Recent evidence—including fossilized footprints, the Monte Verde site, lithic artifacts, and DNA analysis—suggests a new paradigm for the peopling of the Americas:
1. The Coastal Route and Migration Waves
The “First Americans” likely arrived via a maritime coastal route in three distinct stages. These phases correspond to specific stone tool classifications, illustrating a transition from primitive to sophisticated craftsmanship with striking similarities between Japanese and American artifacts:
- Wave Zero: The earliest exploratory movement.
- First Wave: The primary migration period.
- Subsequent Waves: Later arrivals that further diversified the population.
2. Correcting Ancestral Origins: The “Hokkaido Sojin” (Pre-Jomon)
Traditional scholarship often misidentifies the maritime ancestors who mastered the harsh northern seas.
- The Misconception: These ancestors belonged to ANA (Ancient North Asian) lineages migrating south from Sakhalin.
- The Reality: They originated from Aomori. The Sakhalin microblade culture emerged too late to align with the “First American” migration timeline.

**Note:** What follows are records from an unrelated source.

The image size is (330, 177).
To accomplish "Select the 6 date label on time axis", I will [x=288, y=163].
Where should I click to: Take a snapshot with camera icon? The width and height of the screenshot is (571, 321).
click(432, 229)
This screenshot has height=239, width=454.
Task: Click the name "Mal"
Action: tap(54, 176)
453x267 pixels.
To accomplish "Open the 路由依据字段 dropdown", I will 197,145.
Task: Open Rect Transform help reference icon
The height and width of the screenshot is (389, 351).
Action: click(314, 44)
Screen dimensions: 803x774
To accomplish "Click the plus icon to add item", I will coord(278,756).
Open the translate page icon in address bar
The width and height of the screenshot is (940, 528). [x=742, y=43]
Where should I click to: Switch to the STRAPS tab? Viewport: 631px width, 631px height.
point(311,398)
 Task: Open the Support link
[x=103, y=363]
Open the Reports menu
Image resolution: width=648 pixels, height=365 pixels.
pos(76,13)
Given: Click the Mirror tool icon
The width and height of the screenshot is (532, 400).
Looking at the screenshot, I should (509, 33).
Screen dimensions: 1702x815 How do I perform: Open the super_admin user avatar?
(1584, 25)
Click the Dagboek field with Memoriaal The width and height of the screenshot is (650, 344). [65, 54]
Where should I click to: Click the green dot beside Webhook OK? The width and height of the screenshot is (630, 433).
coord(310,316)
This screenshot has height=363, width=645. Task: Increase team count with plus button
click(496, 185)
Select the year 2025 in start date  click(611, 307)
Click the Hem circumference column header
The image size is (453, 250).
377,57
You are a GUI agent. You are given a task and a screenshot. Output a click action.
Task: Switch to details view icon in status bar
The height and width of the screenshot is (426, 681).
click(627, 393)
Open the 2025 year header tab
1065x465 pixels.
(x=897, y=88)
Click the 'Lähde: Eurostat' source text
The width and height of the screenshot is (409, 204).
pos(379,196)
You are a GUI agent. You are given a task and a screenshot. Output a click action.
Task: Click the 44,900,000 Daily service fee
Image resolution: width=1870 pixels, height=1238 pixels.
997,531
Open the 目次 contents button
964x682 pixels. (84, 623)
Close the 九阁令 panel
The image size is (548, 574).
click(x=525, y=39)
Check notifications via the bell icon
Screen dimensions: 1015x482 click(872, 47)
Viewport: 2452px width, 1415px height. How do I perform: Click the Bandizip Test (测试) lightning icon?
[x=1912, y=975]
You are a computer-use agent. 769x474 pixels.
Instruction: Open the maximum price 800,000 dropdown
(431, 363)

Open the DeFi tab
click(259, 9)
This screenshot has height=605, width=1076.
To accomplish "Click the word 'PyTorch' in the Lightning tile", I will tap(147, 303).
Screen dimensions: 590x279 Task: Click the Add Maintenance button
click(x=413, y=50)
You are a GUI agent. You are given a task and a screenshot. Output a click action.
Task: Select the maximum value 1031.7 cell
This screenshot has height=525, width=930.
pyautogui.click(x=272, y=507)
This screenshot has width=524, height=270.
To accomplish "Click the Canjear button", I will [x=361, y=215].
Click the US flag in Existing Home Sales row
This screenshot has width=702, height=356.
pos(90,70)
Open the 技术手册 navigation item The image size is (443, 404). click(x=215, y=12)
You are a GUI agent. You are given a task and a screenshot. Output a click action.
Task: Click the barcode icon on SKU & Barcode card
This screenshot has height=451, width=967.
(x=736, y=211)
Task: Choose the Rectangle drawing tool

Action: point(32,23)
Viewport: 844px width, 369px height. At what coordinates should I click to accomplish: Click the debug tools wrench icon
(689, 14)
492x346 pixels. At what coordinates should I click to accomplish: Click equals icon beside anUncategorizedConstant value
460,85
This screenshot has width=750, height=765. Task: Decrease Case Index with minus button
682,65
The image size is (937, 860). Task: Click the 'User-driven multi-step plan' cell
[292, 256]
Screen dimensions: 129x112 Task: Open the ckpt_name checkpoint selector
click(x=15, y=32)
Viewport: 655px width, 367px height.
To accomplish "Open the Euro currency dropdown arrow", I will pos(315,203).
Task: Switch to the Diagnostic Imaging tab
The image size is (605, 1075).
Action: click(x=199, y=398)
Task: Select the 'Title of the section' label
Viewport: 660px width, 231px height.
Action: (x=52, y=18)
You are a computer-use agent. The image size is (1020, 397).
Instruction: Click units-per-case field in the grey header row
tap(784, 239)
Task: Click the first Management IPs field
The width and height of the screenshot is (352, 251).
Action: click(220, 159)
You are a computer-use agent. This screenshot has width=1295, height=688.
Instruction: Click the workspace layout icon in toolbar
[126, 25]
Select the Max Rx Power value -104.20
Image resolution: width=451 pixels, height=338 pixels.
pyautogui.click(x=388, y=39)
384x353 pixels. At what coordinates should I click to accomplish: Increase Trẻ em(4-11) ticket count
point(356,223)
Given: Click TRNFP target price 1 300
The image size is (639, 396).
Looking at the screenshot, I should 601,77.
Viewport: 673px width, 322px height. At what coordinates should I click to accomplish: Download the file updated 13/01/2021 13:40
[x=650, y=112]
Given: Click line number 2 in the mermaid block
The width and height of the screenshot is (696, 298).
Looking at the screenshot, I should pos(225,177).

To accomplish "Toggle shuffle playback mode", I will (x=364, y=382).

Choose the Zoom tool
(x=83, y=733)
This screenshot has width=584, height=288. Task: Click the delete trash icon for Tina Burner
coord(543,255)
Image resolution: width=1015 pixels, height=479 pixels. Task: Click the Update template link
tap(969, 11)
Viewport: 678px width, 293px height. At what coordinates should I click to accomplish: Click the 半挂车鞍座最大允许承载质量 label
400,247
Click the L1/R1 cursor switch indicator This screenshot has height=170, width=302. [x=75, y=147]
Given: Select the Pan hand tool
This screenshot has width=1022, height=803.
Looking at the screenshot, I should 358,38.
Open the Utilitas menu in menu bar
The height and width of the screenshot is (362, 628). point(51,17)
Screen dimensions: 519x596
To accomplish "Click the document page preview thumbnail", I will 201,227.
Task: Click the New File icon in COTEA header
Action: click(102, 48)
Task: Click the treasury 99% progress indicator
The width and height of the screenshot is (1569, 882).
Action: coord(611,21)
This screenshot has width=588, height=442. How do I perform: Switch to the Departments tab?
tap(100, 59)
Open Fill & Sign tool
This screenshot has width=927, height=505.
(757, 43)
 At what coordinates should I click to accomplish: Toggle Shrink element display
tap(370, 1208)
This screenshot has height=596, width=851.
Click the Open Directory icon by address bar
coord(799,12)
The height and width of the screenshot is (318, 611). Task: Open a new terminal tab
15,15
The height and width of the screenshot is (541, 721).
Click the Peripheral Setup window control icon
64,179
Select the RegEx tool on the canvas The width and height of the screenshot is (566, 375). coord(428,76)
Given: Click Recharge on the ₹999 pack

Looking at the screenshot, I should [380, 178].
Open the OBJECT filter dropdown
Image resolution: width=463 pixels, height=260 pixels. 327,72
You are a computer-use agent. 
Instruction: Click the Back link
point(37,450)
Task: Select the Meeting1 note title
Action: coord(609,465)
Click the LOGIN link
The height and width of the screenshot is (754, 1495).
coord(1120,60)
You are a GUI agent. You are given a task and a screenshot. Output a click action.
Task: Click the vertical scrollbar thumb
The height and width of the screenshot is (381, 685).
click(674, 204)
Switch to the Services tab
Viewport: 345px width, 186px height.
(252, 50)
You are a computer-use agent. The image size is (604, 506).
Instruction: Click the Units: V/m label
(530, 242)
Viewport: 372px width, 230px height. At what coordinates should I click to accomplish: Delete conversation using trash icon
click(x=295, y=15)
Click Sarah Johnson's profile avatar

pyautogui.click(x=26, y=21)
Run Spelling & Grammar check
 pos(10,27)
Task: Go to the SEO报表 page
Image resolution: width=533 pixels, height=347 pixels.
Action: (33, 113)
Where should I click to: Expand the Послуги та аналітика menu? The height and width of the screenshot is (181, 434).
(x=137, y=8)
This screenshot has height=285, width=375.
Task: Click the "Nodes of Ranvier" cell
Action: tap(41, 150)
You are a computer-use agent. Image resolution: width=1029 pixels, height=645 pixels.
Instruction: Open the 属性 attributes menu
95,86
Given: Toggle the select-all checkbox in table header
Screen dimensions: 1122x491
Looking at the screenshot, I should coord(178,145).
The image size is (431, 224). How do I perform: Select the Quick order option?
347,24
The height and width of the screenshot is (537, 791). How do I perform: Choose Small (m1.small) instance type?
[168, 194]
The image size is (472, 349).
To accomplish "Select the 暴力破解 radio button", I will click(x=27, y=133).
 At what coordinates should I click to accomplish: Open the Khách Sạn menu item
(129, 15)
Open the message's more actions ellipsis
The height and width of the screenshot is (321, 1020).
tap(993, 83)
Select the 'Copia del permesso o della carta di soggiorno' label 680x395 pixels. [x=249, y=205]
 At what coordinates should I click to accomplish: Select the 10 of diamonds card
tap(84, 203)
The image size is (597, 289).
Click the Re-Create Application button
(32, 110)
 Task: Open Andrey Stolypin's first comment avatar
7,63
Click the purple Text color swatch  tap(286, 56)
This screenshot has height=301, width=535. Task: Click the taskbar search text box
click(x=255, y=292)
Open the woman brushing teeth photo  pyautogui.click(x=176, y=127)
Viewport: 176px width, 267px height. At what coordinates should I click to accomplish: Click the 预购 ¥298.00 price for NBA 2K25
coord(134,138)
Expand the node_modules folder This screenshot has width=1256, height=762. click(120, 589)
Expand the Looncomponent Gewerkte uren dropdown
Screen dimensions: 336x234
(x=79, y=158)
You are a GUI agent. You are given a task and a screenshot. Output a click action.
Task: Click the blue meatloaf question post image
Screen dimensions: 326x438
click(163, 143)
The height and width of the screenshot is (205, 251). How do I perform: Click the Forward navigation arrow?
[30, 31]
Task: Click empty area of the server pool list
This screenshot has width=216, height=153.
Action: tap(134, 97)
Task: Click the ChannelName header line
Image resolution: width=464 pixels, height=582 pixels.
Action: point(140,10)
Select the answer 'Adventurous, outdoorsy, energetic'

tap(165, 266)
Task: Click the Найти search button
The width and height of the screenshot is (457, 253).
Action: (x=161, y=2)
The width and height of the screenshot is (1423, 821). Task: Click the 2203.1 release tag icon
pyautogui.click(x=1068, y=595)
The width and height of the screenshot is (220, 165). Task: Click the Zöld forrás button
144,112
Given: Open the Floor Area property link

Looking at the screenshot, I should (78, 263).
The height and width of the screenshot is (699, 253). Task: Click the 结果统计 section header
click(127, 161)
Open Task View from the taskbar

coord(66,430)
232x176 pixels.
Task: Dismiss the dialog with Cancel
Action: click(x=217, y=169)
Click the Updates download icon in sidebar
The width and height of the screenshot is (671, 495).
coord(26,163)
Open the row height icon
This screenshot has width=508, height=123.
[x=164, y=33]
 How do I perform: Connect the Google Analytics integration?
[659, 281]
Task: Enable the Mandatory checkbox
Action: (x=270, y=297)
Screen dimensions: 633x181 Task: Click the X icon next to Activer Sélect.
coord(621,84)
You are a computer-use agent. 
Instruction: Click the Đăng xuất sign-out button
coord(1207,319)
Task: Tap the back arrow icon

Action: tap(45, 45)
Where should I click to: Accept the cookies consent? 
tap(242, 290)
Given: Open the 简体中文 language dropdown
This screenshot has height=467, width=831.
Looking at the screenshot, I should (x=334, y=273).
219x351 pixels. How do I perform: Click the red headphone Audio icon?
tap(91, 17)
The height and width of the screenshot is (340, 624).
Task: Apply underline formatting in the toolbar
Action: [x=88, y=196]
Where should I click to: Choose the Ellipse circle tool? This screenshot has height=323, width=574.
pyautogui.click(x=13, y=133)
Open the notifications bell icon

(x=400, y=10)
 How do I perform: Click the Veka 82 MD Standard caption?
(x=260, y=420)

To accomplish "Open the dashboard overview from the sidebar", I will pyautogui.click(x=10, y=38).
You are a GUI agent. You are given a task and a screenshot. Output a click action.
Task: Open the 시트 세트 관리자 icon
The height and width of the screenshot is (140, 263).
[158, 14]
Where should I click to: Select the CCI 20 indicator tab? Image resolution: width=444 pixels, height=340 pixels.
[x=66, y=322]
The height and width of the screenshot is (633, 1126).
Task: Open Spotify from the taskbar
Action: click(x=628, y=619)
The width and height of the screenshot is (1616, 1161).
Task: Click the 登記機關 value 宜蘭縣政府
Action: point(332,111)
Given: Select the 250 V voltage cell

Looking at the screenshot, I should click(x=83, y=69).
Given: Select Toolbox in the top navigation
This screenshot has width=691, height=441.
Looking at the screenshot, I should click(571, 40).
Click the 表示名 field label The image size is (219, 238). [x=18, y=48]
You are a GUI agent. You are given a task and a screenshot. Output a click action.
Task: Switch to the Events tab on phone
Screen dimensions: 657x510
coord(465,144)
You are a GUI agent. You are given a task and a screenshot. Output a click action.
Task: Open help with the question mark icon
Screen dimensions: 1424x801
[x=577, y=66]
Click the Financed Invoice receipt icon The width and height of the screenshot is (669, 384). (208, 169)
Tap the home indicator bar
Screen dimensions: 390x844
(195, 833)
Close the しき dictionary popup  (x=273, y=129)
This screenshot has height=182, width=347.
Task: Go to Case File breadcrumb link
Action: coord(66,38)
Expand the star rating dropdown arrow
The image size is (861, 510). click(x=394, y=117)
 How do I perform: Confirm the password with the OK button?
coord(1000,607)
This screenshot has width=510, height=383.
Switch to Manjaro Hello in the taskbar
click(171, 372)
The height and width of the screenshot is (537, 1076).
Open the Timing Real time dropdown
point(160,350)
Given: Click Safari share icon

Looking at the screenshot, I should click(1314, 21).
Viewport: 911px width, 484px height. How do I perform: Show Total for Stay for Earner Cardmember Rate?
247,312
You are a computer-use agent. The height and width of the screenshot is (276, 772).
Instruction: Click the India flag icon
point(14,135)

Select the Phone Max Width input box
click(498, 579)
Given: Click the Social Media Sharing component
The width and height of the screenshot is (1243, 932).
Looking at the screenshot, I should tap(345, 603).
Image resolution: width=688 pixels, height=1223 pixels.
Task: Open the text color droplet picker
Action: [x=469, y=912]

- The Lineage: These populations were formed by a convergence of groups moving north through the Mutsu Plains from both Eastern and Western Japan. Crucially, they were descendants of the seafaring peoples of the Izu archipelago.
—RSoJS
These populations formed through the mixing of groups moving northward across the Mutsu Plains (in northern Japan) from both eastern and western parts of the Japanese archipelago. Importantly, they included descendants of skilled seafaring peoples who, as early as around 38,000 years ago, undertook purposeful maritime voyages from the Izu Peninsula area (near present-day Tokyo on Honshu) to Kozushima Island (in the Tokyo or Izu Islands, off central Japan) to obtain high-quality obsidian—a volcanic glass prized for making sharp stone tools. This involved repeated round-trip crossings of open sea (roughly 50 km each way, even with lower sea levels during the Ice Age), representing one of the earliest known examples of planned, return seafaring by modern humans anywhere in the world.In short, the earliest Americans were likely skilled boat users from a Paleolithic coastal culture in the broader Hokkaido–northern Japan region (sometimes referred to in discussions as “Hokkaido Sojin” or pre-Jōmon groups), who followed the Pacific coastline into the Americas around 20,000+ years ago, bringing their distinctive tool technologies with them. This new view connects archaeology, genetics, and ocean adaptation to paint a more accurate picture of humanity’s arrival in the New World.